Press Release

05.03.2021

New IDC Paper in Embo Molecular Medicine

A new paper by Götz Hartleben, Stephan Herzig, Mauricio Berriel Diaz et. al. has been published in Embo Molecular Medicine: "Combination Therapies induce cancer cell death through the integrated stress response and disturbed pyrimidine metabolism."

Figure by Luke Harrison (IDC)

https://www.embopress.org/doi/full/10.15252/emmm.202012461

Repurposing of approved drugs for new combination therapies targeting cancer metabolism

Götz Hartleben et. al. have conducted a combinatorial screen using clinically approved drugs to identify molecules that synergistically induce cancer cell death in combination with niclosamide ethanolamine (NEN), a so-called mitochondrial uncoupler that causes metabolic stress. The identified novel drug combinations uncovered distinct metabolic vulnerabilities of cancer cells and sensitized pancreatic tumor-derived organoids to chemotherapy, enabling further developments towards clinical translation.
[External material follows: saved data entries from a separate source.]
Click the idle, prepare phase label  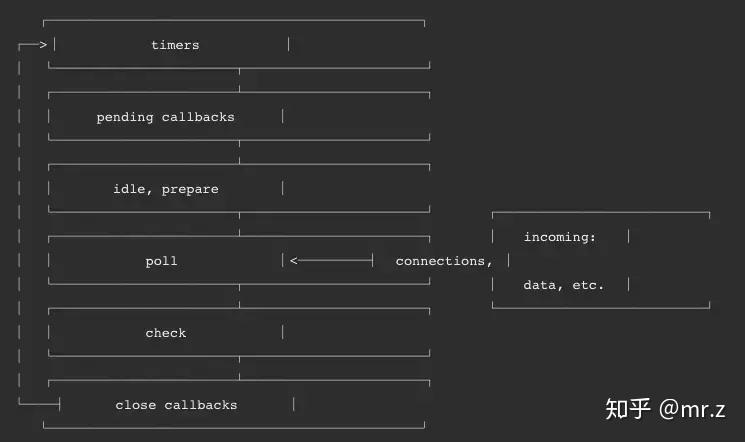(165, 189)
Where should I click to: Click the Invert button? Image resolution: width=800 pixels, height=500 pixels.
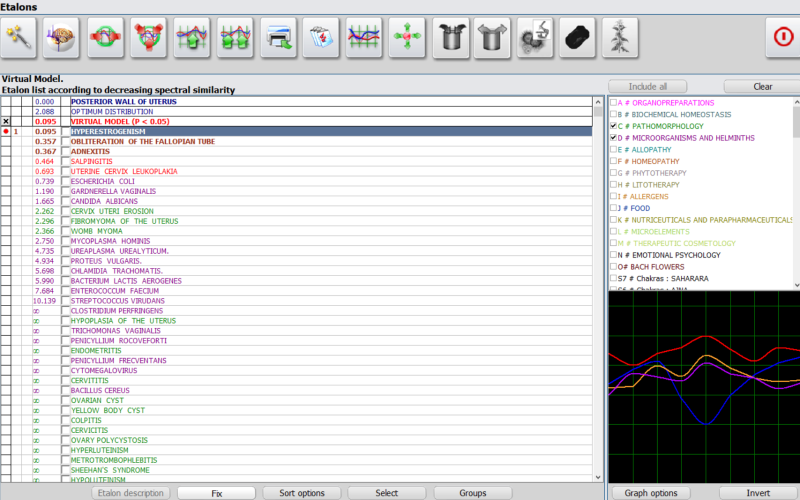(x=758, y=493)
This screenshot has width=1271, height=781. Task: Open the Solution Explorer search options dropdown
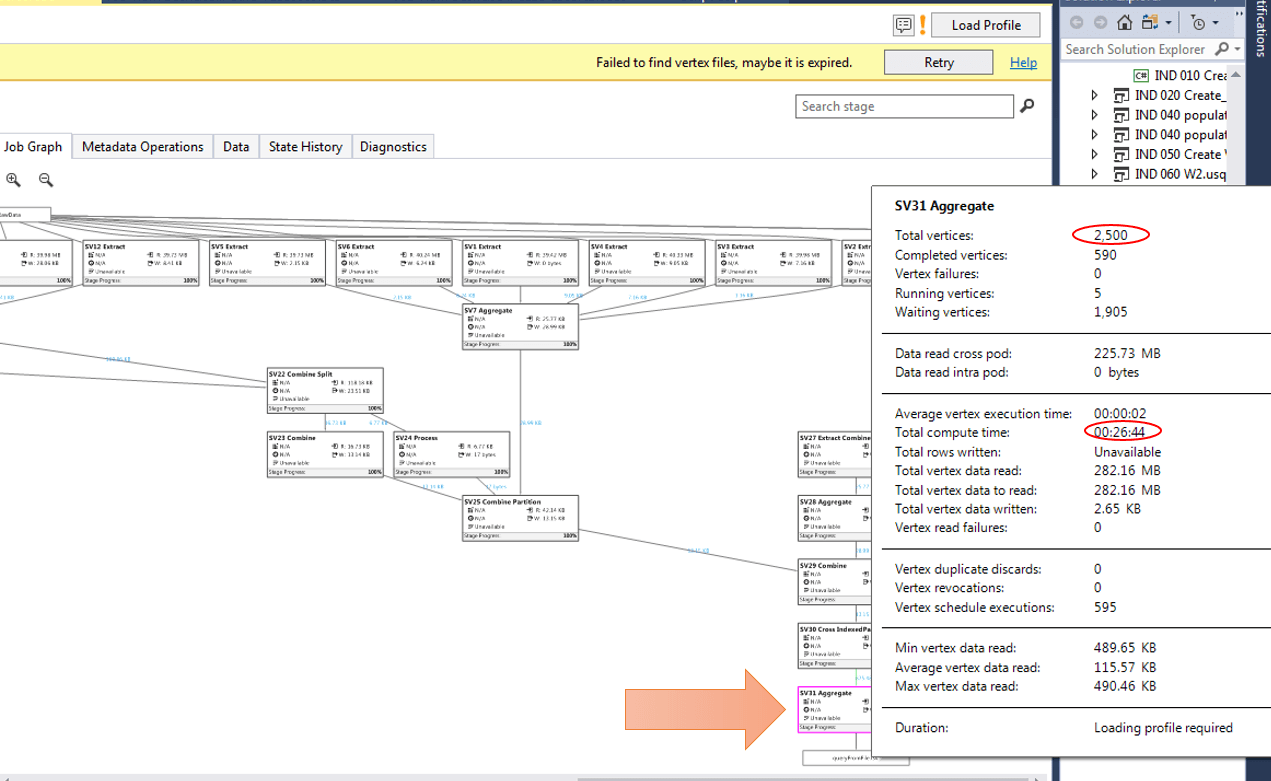pos(1238,49)
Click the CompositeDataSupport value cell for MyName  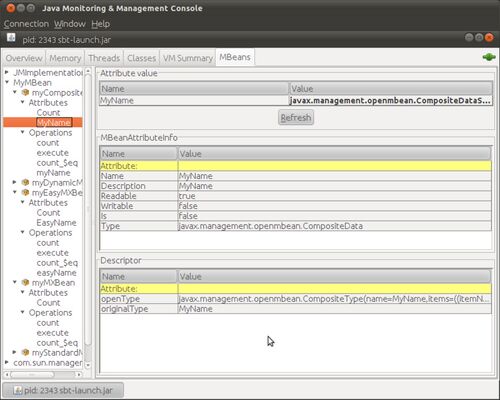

Cancer cells are characterized by having high nutrient demands in order to sustain bioenergetics and biosynthesis for cell proliferation, driving tumor growth. Nutrient deprivation results in an adaptive rewiring of their metabolism, which however leaves the cells more sensitive to further alterations. Dr. Götz Hartleben and Dr. Mauricio Berriel Diaz from the Institute for Diabetes and Cancer (IDC) hypothesized “A state of pharmacologically-induced cellular starvation could provoke secondary metabolic vulnerabilities that can be targeted with a second drug.” Following this concept, they teamed up with colleagues from the Assay Development and Screening Platform (ADSP) at the HMGU and screened for drugs that, in combination with NEN, causing the primary metabolic stress, would induce cell death. By employing a drug-repurposing approach, they identified several antidepressant drugs (including imipramine) and a dopamine receptor antagonist (domperidone) to synergize with NEN treatment in killing cancer cells from different tumor entities. Integration of transcriptomic and metabolomic analyses elucidated underlying mechanisms including the persistent activation of distinct cellular stress responses contributing to cell death by altering the regulation of pyrimidine metabolism, the latter representing molecular components of DNA synthesis. Importantly, the identified drug combinations sensitized patient-derived pancreatic cancer organoids to chemotherapy, which might facilitate translation into clinical testing by implementation into standard therapies in the future.

 

By utilizing drug efficacy and impeding treatment resistance mechanisms, combinatorial, multi-agent therapies have emerged as key approaches in the treatment of cancer. Intriguingly, the observed sensitization to classical chemotherapy may enable implementation into established treatment regimens, which would be further facilitated by the advantages of drug repurposing. Further preclinical and clinical validation is currently ongoing at the IDC, which will prove key for translation into clinical application.